22 августа враг появился в тридцати верстах от города. И не с запада, откуда ждали, а с юга. Над Белостоком нависла угроза окружения.
Во дворец Браницких прибыл запыленный гонец.
— Товарищу Дзерясинскому лично. Из штаба армии.
Феликс Эдмундович разорвал пакет. Пробежал глазами короткое письмо. Суровая складка легла между бровей.
— Командование приняло решение эвакуировать Белосток. Прошу вас, — обратился Дзержинский к Мархлевскому и Кону, — вместе с Богуцким и другими товарищами из комитета КРПП и ревкома мобилизовать городской транспорт, организовать эвакуацию гражданских советских учреждений, партийного и советского актива. Вы эвакуируетесь с этой колонной.
— А ты разве не поедешь с нами?
— Нет. Моя обязанность проследить за организованным отходом войск, предотвратить самое страшное в таких случаях — панику.
Когда колонна Польревкома уже покидала Белосток, Феликс Кон увидел Дзержинского. Он стоял на перекрестке, впереди редкой цепочки бойцов из польского добровольческого советского полка, и задерживал появившихся на улицах Белостока дезертиров.
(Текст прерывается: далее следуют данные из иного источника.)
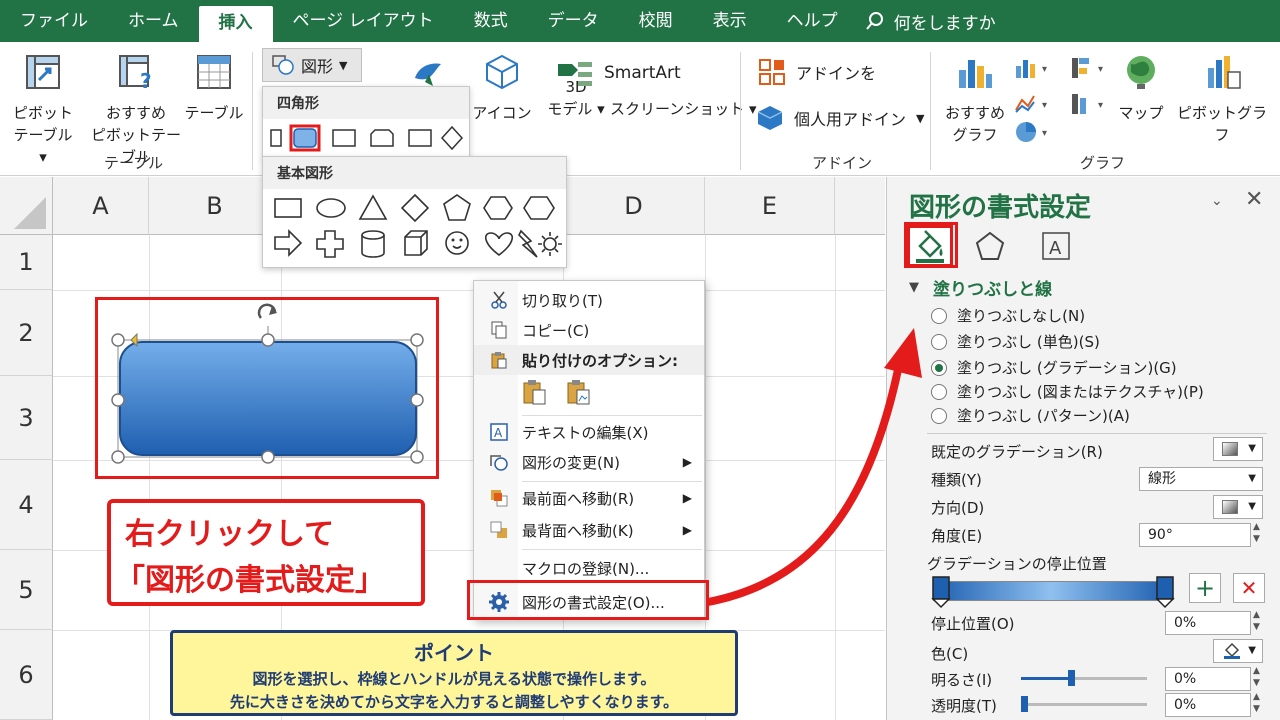  I want to click on fill-option-picture: 塗りつぶし (図またはテクスチャ)(P), so click(1068, 392).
— Послушай, Юлиан, мы должны уговорить Дзержинского уехать. Ведь ему угрожает самая большая опасность. Ты же знаешь, как люто ненавидит его наша польская буржуазия, какие небылицы пишут о нем, как клевещут. Я уже не говорю о плене, но и любой толстосум, обиженный ревкомом здесь, в Белостоке, пользуясь сумятицей эвакуации, может пустить ему пулю в затылок, — взволнованно говорил Кон Мархлевскому, остановив машину.